The task: From the data below, set down exactly the lines between the one holding "Enter (618, 1383)" and the one holding "臺北市政府產業發展局 (79, 2392)", inclusive, and no others.

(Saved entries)
-=-=-
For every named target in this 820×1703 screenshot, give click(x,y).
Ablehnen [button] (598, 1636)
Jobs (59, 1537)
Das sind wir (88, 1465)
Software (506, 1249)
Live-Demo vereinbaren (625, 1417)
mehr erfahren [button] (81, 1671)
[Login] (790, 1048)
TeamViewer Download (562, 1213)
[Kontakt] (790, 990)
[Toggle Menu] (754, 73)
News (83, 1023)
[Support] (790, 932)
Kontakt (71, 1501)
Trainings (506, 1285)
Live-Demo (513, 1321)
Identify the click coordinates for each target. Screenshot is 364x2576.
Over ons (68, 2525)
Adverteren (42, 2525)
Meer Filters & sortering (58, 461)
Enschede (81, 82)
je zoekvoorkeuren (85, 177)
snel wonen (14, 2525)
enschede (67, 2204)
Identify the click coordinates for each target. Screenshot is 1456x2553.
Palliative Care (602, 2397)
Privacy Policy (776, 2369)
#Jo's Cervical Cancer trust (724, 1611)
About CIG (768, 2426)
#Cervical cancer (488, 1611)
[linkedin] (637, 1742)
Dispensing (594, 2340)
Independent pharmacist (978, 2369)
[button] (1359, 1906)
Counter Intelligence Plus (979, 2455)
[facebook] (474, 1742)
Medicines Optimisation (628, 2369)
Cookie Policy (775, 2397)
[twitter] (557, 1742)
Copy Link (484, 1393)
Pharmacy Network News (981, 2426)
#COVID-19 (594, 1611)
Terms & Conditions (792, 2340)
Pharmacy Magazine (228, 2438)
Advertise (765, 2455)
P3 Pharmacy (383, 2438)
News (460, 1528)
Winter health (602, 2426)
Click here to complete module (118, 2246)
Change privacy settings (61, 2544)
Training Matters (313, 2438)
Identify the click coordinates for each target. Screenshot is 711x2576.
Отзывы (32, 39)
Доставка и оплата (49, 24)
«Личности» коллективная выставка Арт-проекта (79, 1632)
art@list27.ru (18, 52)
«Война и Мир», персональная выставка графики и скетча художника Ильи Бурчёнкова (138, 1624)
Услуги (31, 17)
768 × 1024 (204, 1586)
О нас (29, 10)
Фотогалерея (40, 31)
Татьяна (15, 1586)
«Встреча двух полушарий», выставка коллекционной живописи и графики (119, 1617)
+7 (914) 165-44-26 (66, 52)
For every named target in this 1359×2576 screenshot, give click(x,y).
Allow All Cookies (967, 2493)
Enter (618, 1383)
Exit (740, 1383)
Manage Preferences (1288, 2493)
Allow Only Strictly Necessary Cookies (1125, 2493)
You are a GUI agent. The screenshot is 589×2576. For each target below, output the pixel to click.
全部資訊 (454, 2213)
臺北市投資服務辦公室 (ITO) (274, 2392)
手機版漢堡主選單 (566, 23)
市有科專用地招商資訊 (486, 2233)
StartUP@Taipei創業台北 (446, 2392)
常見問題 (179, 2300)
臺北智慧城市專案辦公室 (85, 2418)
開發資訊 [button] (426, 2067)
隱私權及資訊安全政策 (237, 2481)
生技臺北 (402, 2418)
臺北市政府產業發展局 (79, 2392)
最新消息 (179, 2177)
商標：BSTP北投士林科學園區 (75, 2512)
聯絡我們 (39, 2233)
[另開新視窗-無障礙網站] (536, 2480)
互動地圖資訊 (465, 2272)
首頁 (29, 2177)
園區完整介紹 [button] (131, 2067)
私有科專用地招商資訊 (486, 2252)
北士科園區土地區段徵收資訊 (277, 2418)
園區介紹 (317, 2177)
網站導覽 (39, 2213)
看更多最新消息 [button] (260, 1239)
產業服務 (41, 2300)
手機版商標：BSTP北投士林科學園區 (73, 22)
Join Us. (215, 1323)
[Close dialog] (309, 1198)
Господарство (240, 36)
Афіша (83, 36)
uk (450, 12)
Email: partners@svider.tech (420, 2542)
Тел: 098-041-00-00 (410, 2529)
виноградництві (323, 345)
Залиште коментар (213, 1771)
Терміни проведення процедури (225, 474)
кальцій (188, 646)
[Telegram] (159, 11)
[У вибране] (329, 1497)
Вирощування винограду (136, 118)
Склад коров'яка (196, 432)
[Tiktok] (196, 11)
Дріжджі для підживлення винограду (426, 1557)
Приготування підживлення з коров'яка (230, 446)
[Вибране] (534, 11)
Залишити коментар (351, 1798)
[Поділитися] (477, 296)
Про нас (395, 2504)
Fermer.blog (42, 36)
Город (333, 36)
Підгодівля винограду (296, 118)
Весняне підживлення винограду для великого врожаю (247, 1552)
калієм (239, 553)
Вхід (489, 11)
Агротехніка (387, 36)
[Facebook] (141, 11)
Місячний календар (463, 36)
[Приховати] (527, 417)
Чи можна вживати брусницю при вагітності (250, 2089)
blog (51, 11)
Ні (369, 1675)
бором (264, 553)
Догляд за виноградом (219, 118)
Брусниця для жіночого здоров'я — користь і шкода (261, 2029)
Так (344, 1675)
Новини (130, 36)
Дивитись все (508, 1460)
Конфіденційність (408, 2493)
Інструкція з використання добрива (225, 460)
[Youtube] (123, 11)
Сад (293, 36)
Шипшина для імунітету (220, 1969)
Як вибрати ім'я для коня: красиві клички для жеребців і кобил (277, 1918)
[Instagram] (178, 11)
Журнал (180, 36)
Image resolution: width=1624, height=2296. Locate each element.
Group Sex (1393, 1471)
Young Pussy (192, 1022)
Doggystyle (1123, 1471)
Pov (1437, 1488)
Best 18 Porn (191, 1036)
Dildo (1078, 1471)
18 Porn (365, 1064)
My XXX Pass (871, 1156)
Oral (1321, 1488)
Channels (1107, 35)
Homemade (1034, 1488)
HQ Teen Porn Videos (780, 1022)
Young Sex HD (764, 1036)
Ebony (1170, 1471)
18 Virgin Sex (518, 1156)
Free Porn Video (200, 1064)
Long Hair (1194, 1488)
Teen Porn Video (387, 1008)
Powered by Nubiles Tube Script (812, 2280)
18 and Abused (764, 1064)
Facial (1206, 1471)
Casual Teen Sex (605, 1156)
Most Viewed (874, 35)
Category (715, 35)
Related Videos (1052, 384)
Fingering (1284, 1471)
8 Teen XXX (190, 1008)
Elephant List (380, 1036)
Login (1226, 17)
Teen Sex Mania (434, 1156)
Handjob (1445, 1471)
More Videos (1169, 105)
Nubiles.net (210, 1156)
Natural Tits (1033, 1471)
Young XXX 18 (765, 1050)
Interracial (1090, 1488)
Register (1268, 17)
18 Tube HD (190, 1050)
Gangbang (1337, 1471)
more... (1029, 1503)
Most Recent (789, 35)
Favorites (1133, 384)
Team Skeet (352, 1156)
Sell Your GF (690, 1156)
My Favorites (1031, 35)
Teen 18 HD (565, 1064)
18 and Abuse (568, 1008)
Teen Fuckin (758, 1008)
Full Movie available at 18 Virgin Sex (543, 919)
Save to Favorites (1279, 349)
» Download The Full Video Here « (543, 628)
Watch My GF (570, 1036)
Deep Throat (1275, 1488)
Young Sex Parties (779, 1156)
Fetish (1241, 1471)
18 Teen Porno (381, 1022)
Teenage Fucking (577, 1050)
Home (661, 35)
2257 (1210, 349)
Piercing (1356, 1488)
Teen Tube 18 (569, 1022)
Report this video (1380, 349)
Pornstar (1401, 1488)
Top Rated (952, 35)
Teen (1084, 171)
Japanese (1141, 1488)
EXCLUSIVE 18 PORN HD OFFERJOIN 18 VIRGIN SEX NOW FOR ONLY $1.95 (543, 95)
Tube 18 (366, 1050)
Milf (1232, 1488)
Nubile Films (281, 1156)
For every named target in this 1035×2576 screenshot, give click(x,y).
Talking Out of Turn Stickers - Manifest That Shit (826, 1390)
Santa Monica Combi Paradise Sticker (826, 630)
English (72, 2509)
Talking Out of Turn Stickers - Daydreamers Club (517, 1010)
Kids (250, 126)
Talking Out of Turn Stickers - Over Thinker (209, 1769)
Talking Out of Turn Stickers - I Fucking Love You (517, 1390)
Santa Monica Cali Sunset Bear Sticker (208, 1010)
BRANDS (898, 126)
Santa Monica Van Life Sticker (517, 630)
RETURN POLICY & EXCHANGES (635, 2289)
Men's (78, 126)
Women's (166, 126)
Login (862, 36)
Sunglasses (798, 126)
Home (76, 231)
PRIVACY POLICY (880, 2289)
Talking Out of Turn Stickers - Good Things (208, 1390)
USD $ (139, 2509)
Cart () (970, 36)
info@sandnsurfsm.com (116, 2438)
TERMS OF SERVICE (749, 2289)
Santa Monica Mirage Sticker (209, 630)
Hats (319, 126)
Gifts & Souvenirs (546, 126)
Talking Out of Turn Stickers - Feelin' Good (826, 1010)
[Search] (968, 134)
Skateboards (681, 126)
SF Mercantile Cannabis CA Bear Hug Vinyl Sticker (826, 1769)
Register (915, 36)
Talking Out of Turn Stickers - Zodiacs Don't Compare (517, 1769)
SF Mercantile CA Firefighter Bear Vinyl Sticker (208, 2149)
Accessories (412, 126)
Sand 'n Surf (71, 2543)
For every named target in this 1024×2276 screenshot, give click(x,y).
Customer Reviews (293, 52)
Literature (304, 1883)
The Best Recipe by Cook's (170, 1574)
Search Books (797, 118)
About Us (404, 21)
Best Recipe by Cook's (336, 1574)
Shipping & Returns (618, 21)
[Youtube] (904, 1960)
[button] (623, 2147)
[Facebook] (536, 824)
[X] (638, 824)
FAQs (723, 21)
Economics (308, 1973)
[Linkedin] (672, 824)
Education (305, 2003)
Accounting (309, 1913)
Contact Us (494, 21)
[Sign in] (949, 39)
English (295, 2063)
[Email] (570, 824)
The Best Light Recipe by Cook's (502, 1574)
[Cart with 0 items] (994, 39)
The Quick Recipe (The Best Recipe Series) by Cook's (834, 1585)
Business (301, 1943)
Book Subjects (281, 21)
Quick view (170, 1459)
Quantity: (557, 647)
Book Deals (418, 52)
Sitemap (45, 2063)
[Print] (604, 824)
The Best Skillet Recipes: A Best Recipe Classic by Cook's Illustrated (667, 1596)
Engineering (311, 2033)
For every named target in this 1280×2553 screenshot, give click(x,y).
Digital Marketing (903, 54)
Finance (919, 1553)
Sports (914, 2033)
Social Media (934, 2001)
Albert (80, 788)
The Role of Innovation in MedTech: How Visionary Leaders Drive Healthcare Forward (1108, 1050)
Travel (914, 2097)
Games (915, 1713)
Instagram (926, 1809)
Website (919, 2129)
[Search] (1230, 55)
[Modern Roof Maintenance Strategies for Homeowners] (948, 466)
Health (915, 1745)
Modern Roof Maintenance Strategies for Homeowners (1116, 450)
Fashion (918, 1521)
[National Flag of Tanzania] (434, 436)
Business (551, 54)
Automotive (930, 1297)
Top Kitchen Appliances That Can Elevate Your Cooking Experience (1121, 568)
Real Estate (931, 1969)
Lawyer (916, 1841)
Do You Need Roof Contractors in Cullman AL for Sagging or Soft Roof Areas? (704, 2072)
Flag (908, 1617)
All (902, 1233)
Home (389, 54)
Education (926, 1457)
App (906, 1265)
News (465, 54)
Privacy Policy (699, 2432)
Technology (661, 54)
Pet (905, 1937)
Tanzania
-=-=-
Answer:
Enter (618, 1383)
Exit (740, 1383)
Manage Preferences (1288, 2493)
Allow Only Strictly Necessary Cookies (1125, 2493)
You are a GUI agent. The screenshot is 589×2576. For each target below, output the pixel to click.
全部資訊 (454, 2213)
臺北市投資服務辦公室 (ITO) (274, 2392)
手機版漢堡主選單 (566, 23)
市有科專用地招商資訊 (486, 2233)
StartUP@Taipei創業台北 (446, 2392)
常見問題 (179, 2300)
臺北智慧城市專案辦公室 (85, 2418)
開發資訊 [button] (426, 2067)
隱私權及資訊安全政策 (237, 2481)
生技臺北 (402, 2418)
臺北市政府產業發展局 (79, 2392)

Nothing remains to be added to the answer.